Journaliste est un métier mal payé et dangereux, certes. Reste que le succès du Vijesti, lancé en 1997 par des journalistes de l’hebdo indépendant Monitor, suscite de nombreuses vocations : « Tout étudiant en journalisme rêve d’y bosser », m’avoue Radosh dans un café à l’ambiance lounge choisi par ses soins. « Dans les années 1990, il n’y avait qu’un journal, le Pobjeda. Le Vijesti et le DAN ont donné de la diversité dans le monde médiatique car si on s’en tient au Pobjeda, le Monténégro est un pays merveilleux où tout le monde est heureux ! », complète Jovana, sa camarade de classe à l’université de journalisme de Podgorica. Difficile de lui donner tort en lisant le journal le lendemain de la démission de Milo Djukanovic : « Non seulement Dieu l’a gratifié d’un charisme politique qui a fait renaître le Monténégro, mais la nature aussi l’a pourvu d’un formidable talent d’orateur, d’un pragmatisme politique phénoménal et, pourquoi ne pas le dire, d’une rare et véritable beauté masculine », y écrivait Blagota Mitrić, un intellectuel monténégrin. Et Nedjeljko Rudovic de confirmer : « Avant le Vijesti, 80% de l’information venait de Serbie. Aujourd’hui, 80% provient de Vijesti et Dan. Ces médias ont offert aux Monténégrins la possibilité de se faire leur propre éducation politique après un siècle tourné vers Belgrade. »

Poil-à-gratter

Etre journaliste pour un jeune monténégrin, c’est résister aux dérives du pouvoir et construire une opinion publique nationale. Mais pour le devenir, c’est tout autre chose. Au dernier étage de la fac de sciences politiques, l’ambiance est à l’interro pour les étudiants en journalisme. La formation existe depuis quatre ans, mais le constat est unanime pour la trentaine d’élèves du cours d’histoire de la presse : pas assez de pratique, trop de théorie.
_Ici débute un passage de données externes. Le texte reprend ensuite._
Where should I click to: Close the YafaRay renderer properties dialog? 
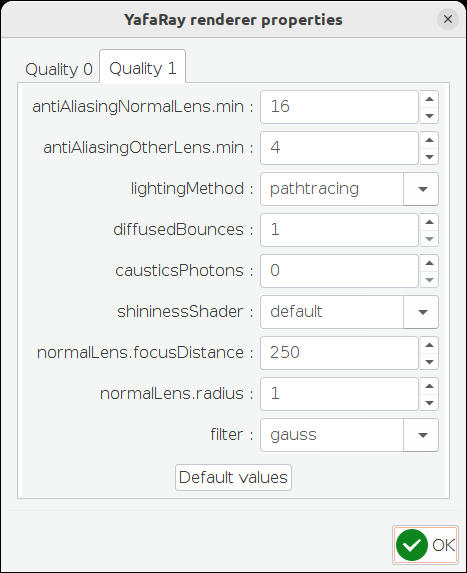pyautogui.click(x=448, y=19)
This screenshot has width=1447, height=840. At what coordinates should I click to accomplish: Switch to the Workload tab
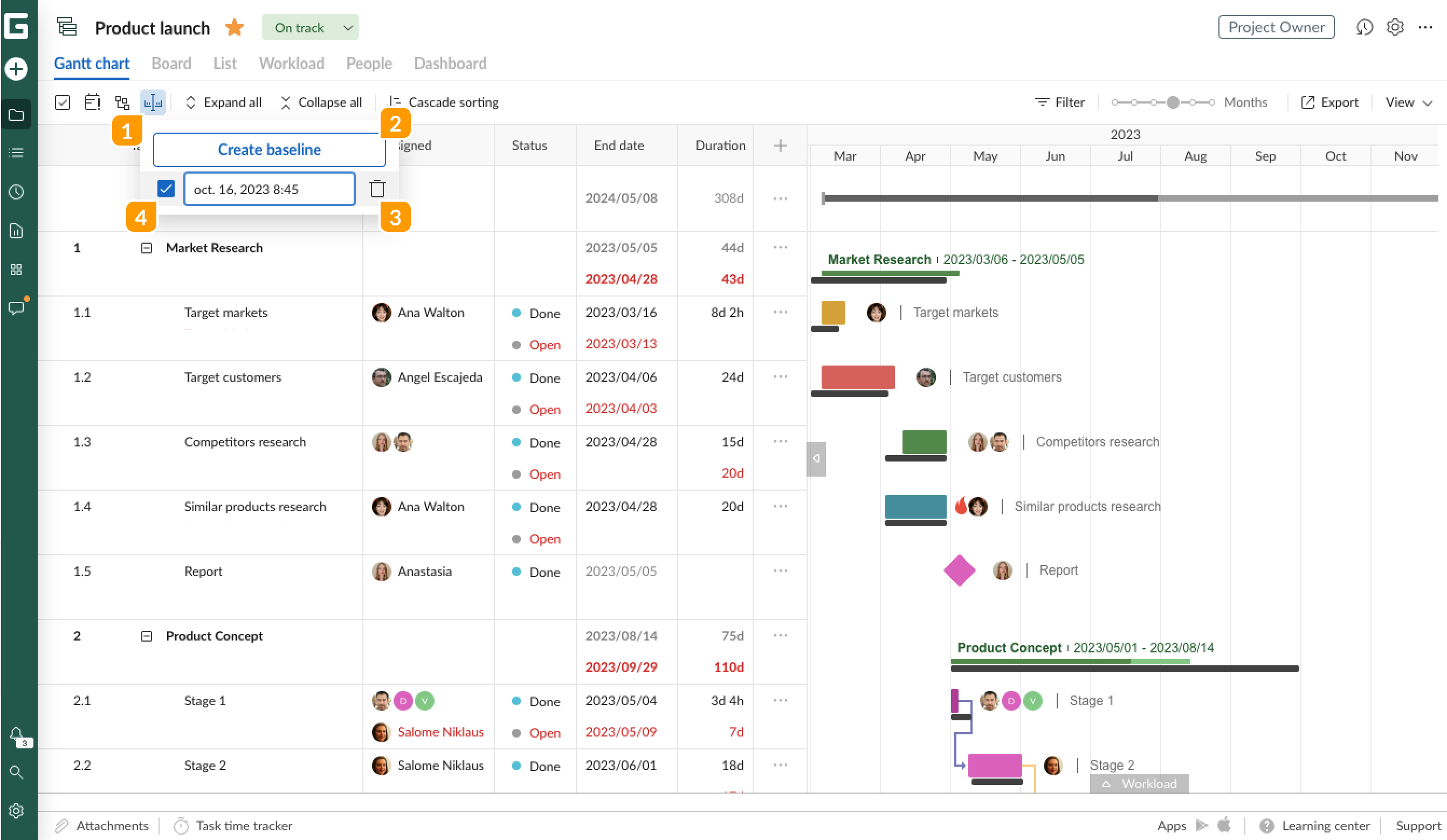[x=291, y=63]
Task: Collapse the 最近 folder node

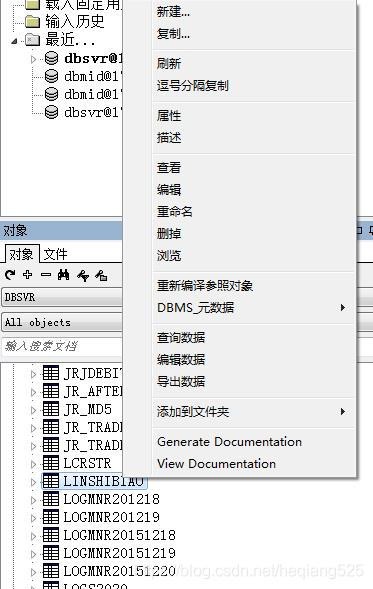Action: coord(14,41)
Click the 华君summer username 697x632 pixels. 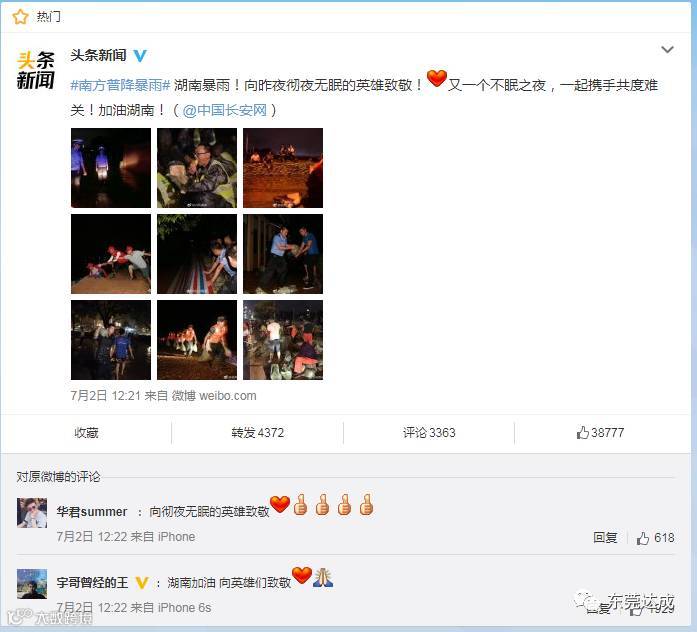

Alors à la sortie des cours, pour assouvir leur désir de terrain, Radosh et deux camarades parcourront le centre-ville à grandes enjambées, direction les studios d’Atlas TV où ils préparent et animent une émission hebdomadaire faites « par les jeunes et pour les jeunes » depuis trois mois. Cette semaine, ils interviewent des jeunes engagés en politique et, visiblement, l’exercice laisse des traces : « Il me sort son speech sur la qualité de la politique de son parti envers la jeunesse », grogne Radosh, déjà secoué par la demande du politicien de lire les questions avant l’interview… « Et il est énervé parce que je ne lui pose pas les questions prévues ! » Journalistes en herbes, faciles à intimider, se disait peut-être le membre du Parti Démocratique des Socialistes ? Pas si sûr. Et à écouter Radosh parler de Ferhat Dinosha, ministre des Droits de la personne et des Minorités, lequel a déclaré il y a peu que « l’existence des homosexuels est une mauvaise chose pour le Monténégro », on se dit qu’avec ces nouvelles recrues, les jeunes journalistes vont peu à peu étendre leur critique de la corruption politique aux relations entre pouvoir et société civile, de la défense de l’intégrité à celle des LGBT.

 

Photo : (cc)jef.europe/flickr

 

Cet article fait partie d’Orient Express Reporter 2010-2011, la série de reportages 
réalisés par cafebabel.com dans les Balkans. Pour en savoir plus sur Orient Express Reporter.
Photos : Lever de soleil sur Podgorica : (cc)Lab604/flickr ;
"Give democracy a chance" : (cc)jef.europe/flickr

 

Lors de ce reportage, qui a duré quatre jours en décembre 2010, j’ai travaillé en duo avec le photographe taïwanais basé en Slovénie Simon Chang. Il a publié un photo-reportage à son retour. Au moins d’aussi bonne qualité que celui qu’il avait publié un an plus tôt, quand nous étions allé prendre le pouls de la banlieue nord de Paris. Simon est un photographe à part, doué d’une gentillesse et d’une empathie extrême, notamment avec les personnes qu’il photographie. Ou plutôt avec qui il prend des photos, vu qu’il ne voit son travail possible que comme un échange, une collaboration avec le sujet photographié. A Podgorica, nous avons eu des débats, parfois houleux, sur notre rôle dans ce petit pays pauvre des Balkans, nous, mandataires d’un média dont le siège est à Paris. Intransigeant, le photographe vit aujourd’hui en Slovénie, avec les gens qu’il prend en photo. Il n’a pas beaucoup pris de plaisir à passer quatre jours dans un lieu, prendre des clichés et prendre la fuite… Mais j’ai beaucoup appris de son regard photographique, et je pense qu’il a lui-même appris au cours de ces quatre jours à Podgorica, en compagnie de Marko Vesovic, Radosh Mushovic et Jovana Zivkovic.

 

Vous pouvez aussi retrouver sur cafebabel.com
le dossier complet né de ce reportage au Monténégro !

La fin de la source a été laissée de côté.